Short and sweet: I'd like to model $n$ random variables representing price changes of individual assets. Each of these should be distributed as a log normal variable with a median of 1. Is there a way to generate these variables with a given correlation matrix?
Longer explanation: I'd like to model a price change from time $t_0$ to $t_1$ assuming price grows with probability 50%. For a single asset, we could model the growth as log normal.
$$G \sim \text{lognormal}(\mu, \sigma)$$
Setting $\mu = 0$, the median will be $\text{exp}(\mu) = 1$. Meaning price will increase ($G > 1$) with probability 50%.
We could also get any variance we would like by changing $\sigma$.
Now lets assume we have $n$ such assets that can grow and they are correlated according to a correlation matrix A
. The traditional way to generate random variables that are correlated would be to generate independent variables and then adjust them using Cholesky decomposition.

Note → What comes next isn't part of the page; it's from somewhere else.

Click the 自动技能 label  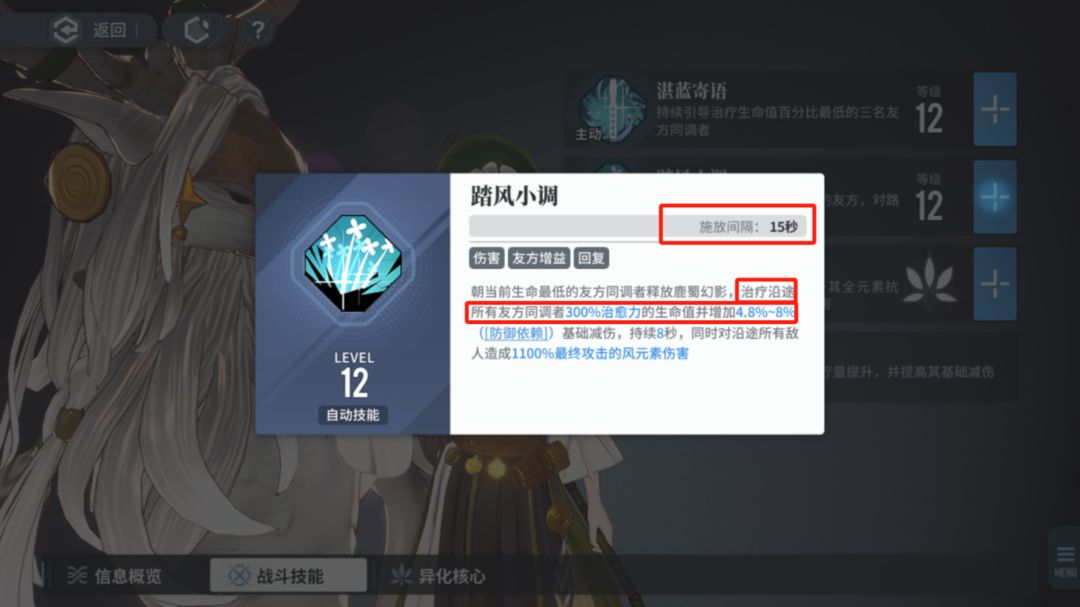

In this case that wouldn't work as it would disrupt our goal of having the median be equal to 1. Moreover, the linear sum of two lognormal distributions is not lognormal.
Questions:
- Is there an algorithm to generate such numbers?
- Is this a reasonable model for and a reasonable set of constraints to model stock price movement from $t_0$ to $t_1$ or is a different set of assumptions commonly used?